Um dia com a saúde pública natalense

por Sérgio Trindade foi publicado em 08.ago.17

Um furúnculo emergiu no meu pescoço. Coisa que acontece amiúde, diga-se. Meu sangue não vale um centavo. O problema é que o recém-nascido tumorzinho inchou bem mais que eu esperava – ficou igual a um cajá-manga, doendo desbragadamente. Cheguei ao trabalho me esvaindo. Não aguentei o rojão e, incontinente, dirigi-me à coordenadora pedagógica: “Graça, estou com muita dor. Vou deixar uma atividade para os alunos. Preciso de um posto de saúde. Você sabe onde há um aberto aqui perto a esta hora?”.
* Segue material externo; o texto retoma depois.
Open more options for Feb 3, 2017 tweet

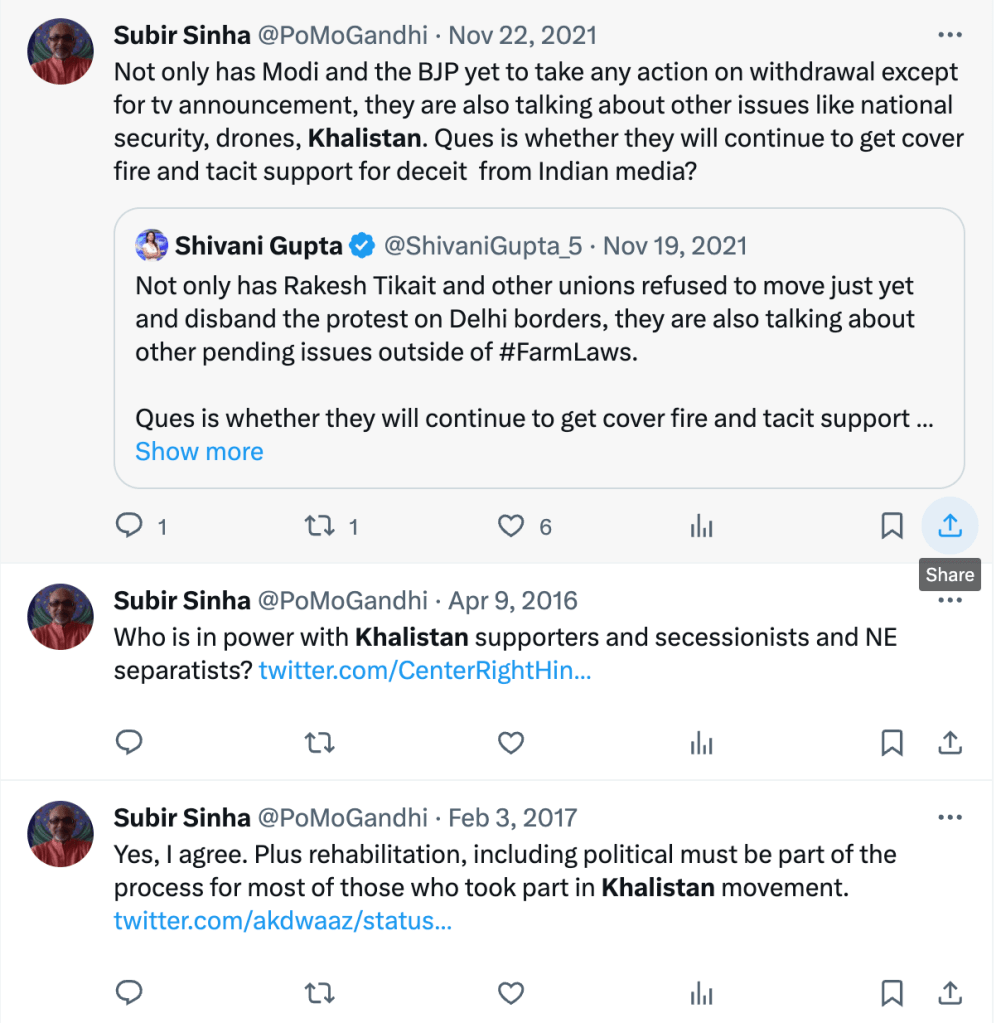pos(950,817)
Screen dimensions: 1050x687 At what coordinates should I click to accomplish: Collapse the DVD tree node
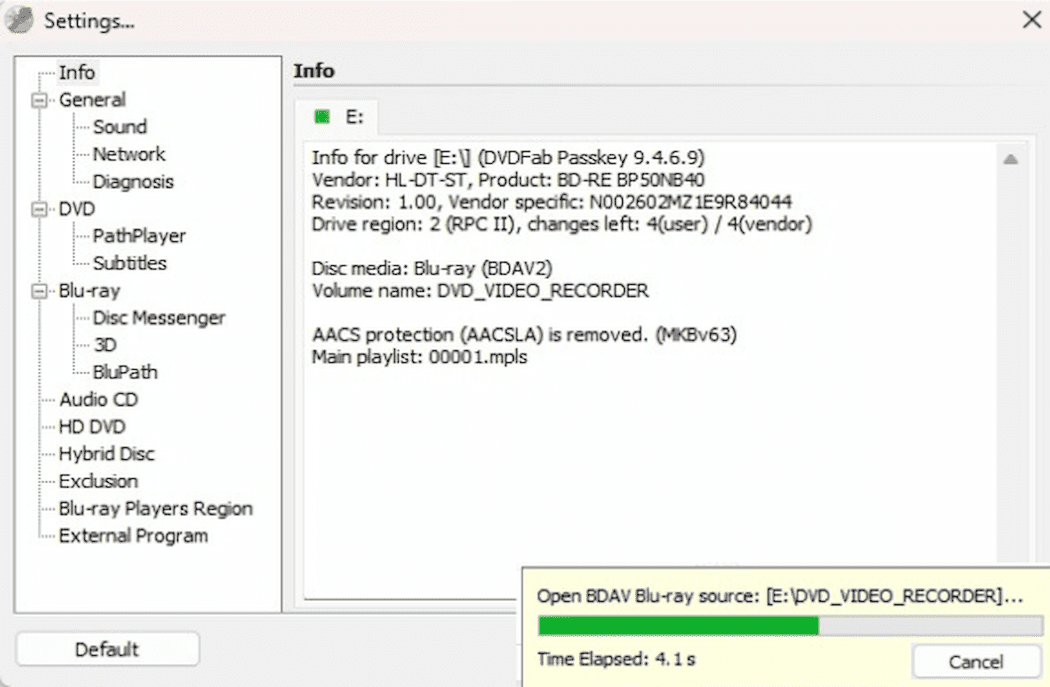click(40, 209)
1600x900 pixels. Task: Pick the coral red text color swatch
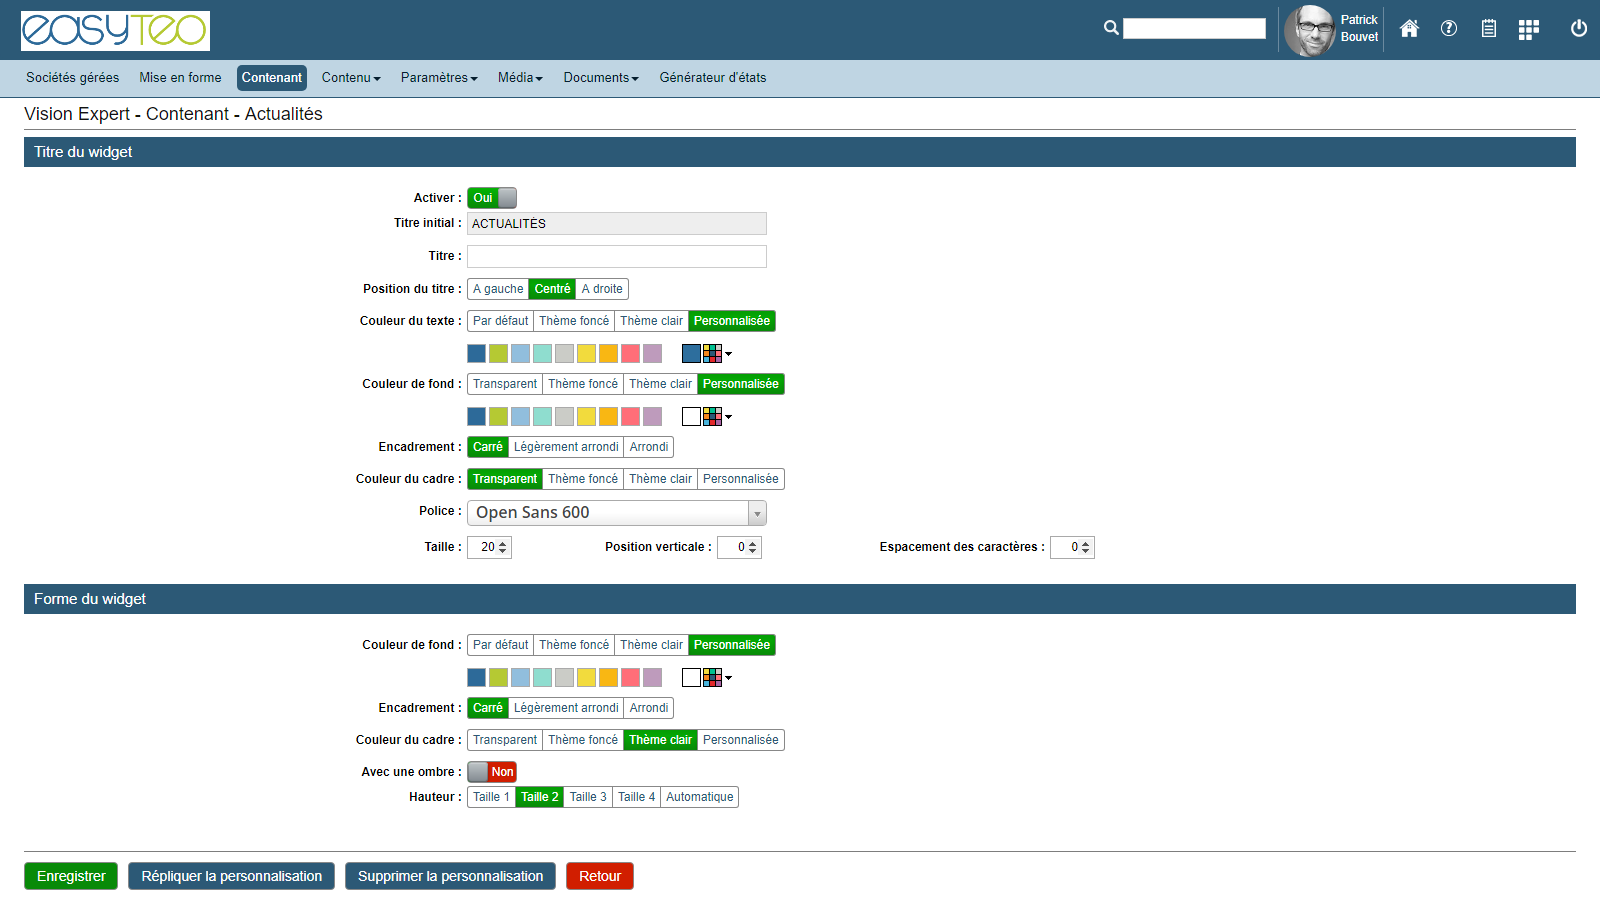[630, 354]
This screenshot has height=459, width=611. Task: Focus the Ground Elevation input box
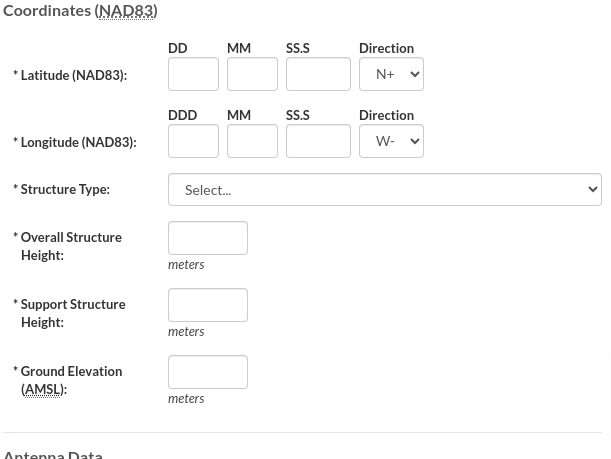click(208, 372)
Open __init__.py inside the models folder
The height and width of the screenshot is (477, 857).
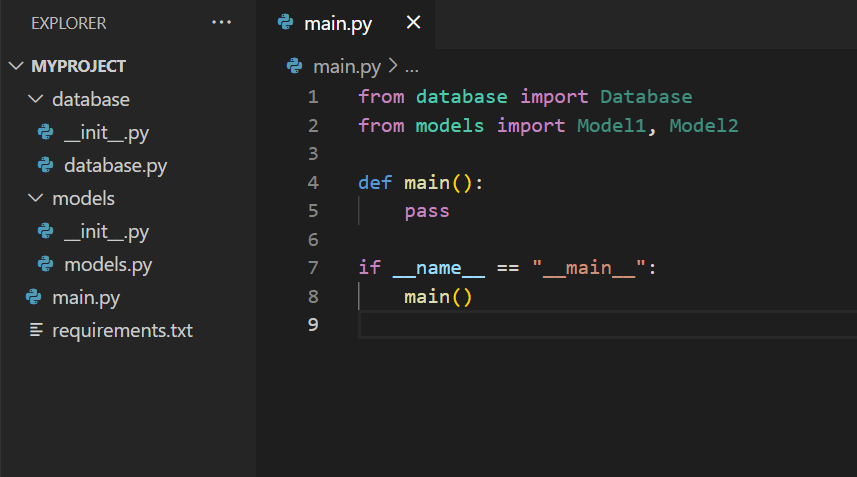tap(106, 231)
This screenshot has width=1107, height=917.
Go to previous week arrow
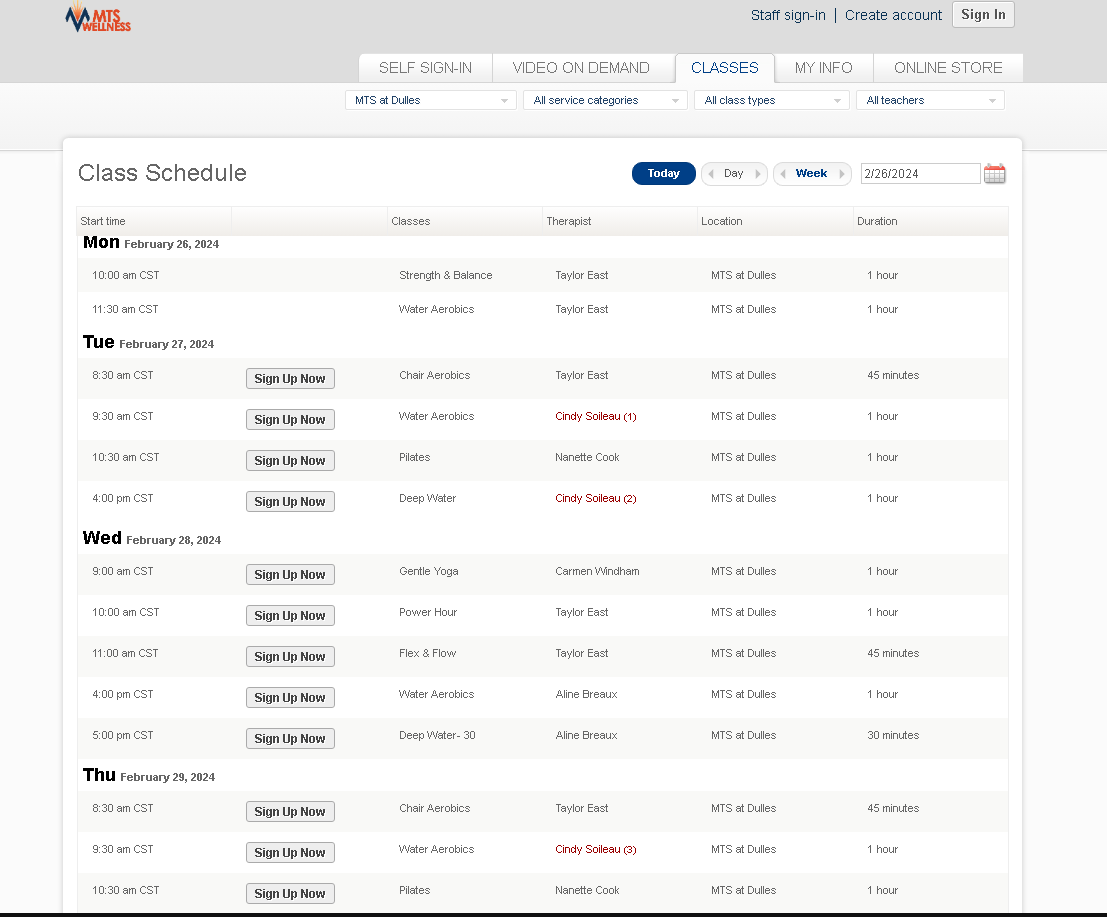click(783, 174)
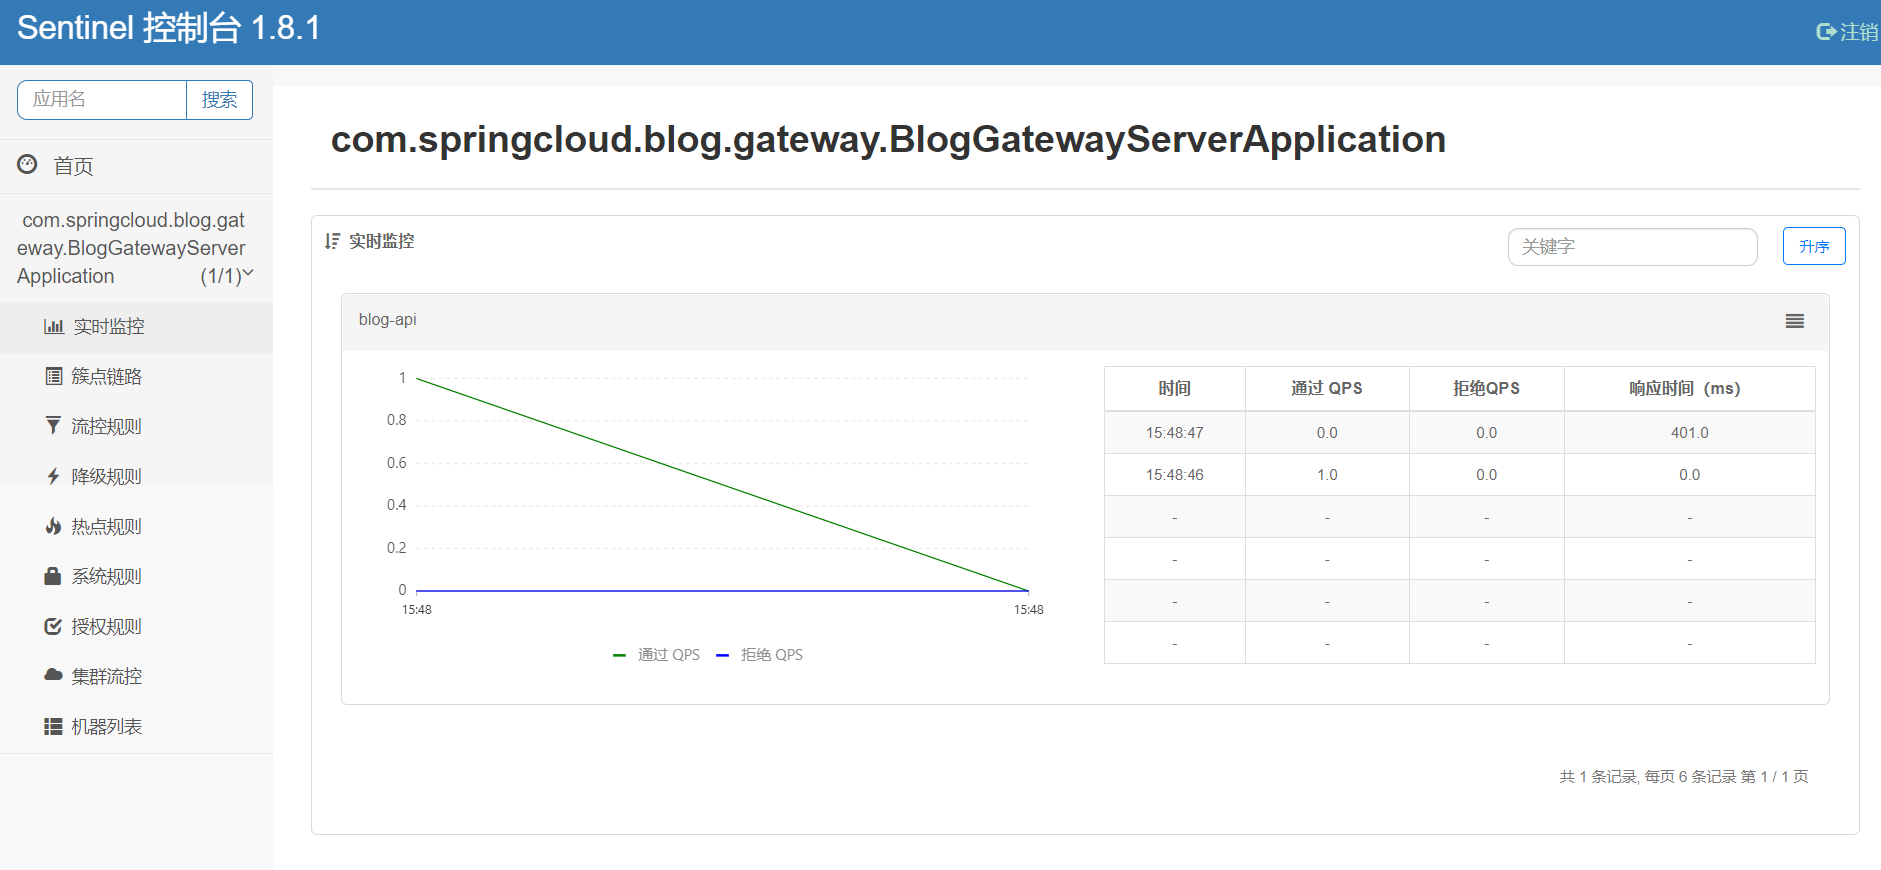Select the 授权规则 check-square icon
The image size is (1881, 870).
(53, 626)
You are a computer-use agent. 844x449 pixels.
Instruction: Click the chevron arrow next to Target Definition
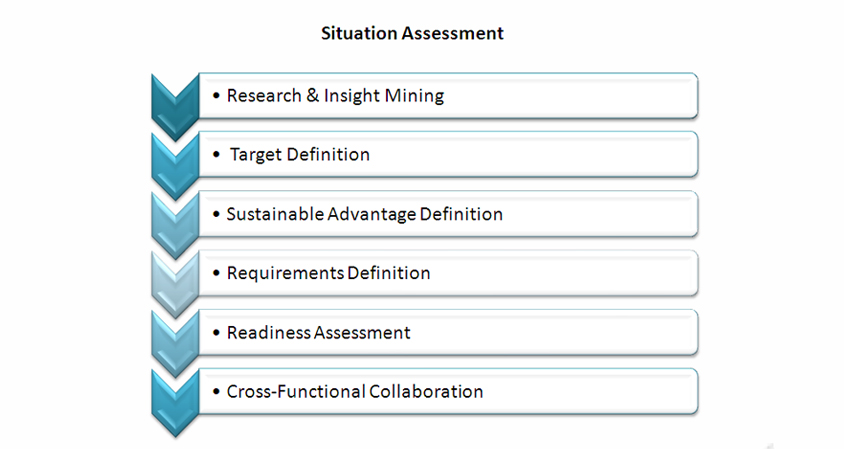pyautogui.click(x=175, y=166)
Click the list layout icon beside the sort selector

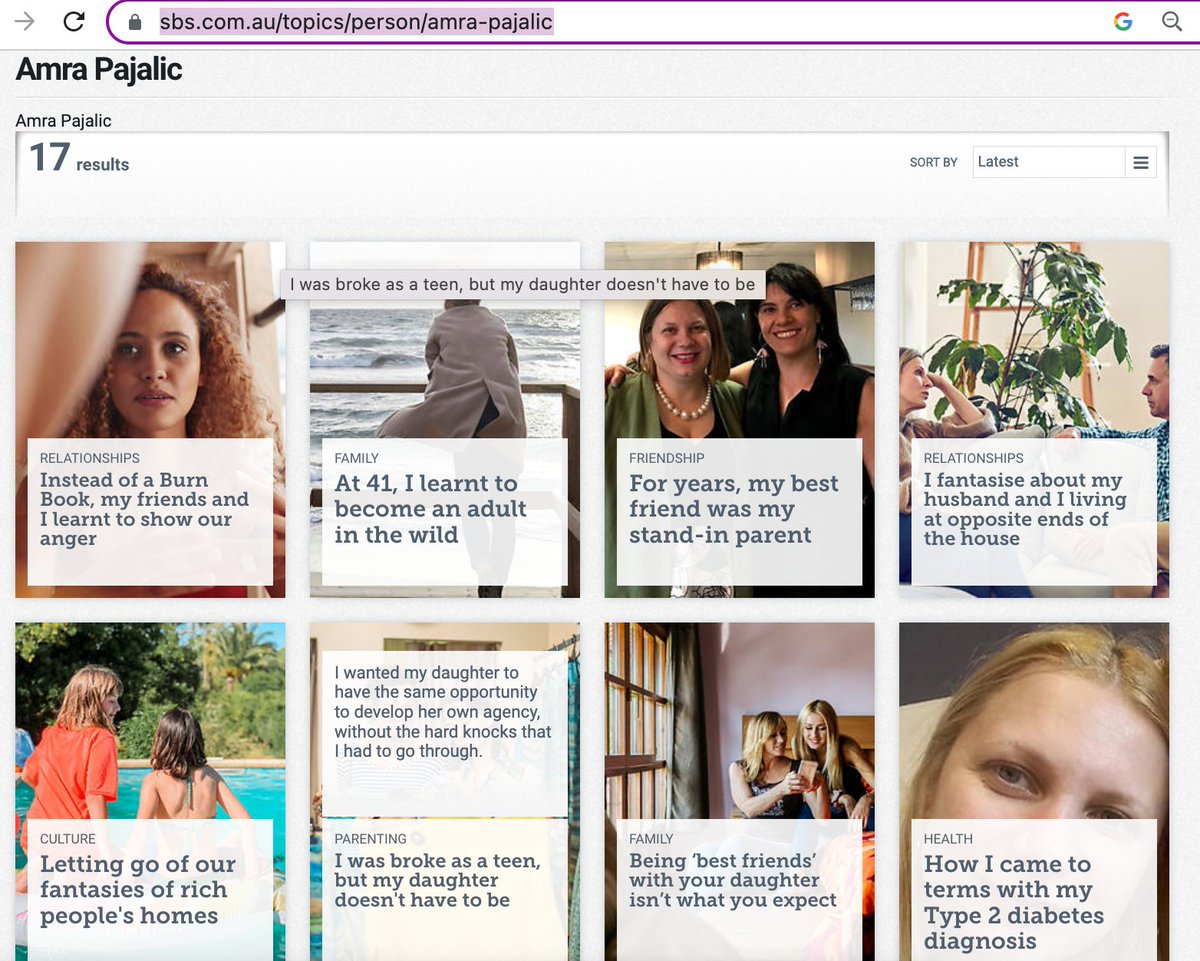pyautogui.click(x=1141, y=161)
Ela falou que o posto de saúde do Satélite, a unidade número dois, ficava aberto vinte e quatro horas. Quem não dispõe de plano de saúde – a maior patifaria do Brasil, de longe – tem que se submeter ao tenebroso SUS. E eu estava prestes a reviver essa desgraça. Em 2006, depois de meter a cabeça no chão ao cair de uma rede, puto da vida com a virada da Argentina para cima do México, na Copa do Mundo, fui atendido no Pronto-Socorro Clóvis Sarinho. Lá, um enfermeiro costurou a minha cabeça como se costura o quengo dum galináceo. O trauma ainda perdurará por muitos anos…

Voltando à questão do posto de saúde. Graça, por gentileza, foi me deixar no local. O show de horrores começou logo no saguão. O recepcionista, um baixinho careca com cara de quem chupou uma dúzia de limões. Gritava, furibundo com todo mundo, e, quando alguém se queixava, dizia: “A diretoria funciona no prédio ao lado, terças e quintas, das 9h30 às 12h. Podem reclamar lá”.

Esse sujeito estava me deixando irritado de verdade. Segurei-me para não mandá-lo àquele cantinho especial. Como se não bastasse a dor que estava sentindo, ainda havia aquele filho de uma égua destratando os pacientes. Sem falar que o médico estava atrasado mais de uma hora.

As instalações físicas do posto de saúde eram um horror além: bancos desconfortabilíssimos, lodo por todo canto e mofo no teto; eu espirrava a cada cinco segundos. Se fôssemos dar crédito aos pronunciamentos da prefeita Micarla de Souza, pensaríamos viver num paraíso social, um Jardim do Éden terrestre, inclusive quanto à saúde municipal. A realidade está a anos-luz de distância dessa baboseira.

Quase uma hora e cinquenta minutos após a minha chegada àquela porqueira, fui finalmente atendido. O médico até que me tratou direitinho. Só me negou o atestado, dizendo que emergência em hospital público não fornece esse tipo de documento, só ambulatório – por que será?

Pouco depois, ele me encaminhou à sala na qual eu tomaria uma injeção para mitigar o sofrimento. A enfermeira me mandou deixar à mostra as nádegas, pois, se fosse aplicada no braço, a medicação causar-me-ia dor intensa. Quando indaguei a respeito da substância que entraria na minha corrente sanguínea, ela grunhiu algo ininteligível, aplicou a injeção e saiu, num rompante, da sala. Uma polidez digna de um membro da Câmara dos Lordes britânica.

Saí mancando do posto de saúde, a bunda toda doída. A promessa de menos dor foi pura cascata. Na realidade, a enfermeira devia estar interessada em olhar para meus glúteos brancos e desnutridos. Libertina! Fui-me nesse trôpego caminhar até à parada mais próxima; devo ter andado pelo menos um quilômetro. Peguei o ônibus e comecei a matutar um pouco. Fiquei pensando como o trabalhador brasileiro é desrespeitado, pisoteado e humilhado. Deve ser por isso que muita gente boa por aí alimenta o sonho de morar num paraíso celestial depois da morte, uma montanha de açúcar-cande, como dizia o tagarela corvo Moisés.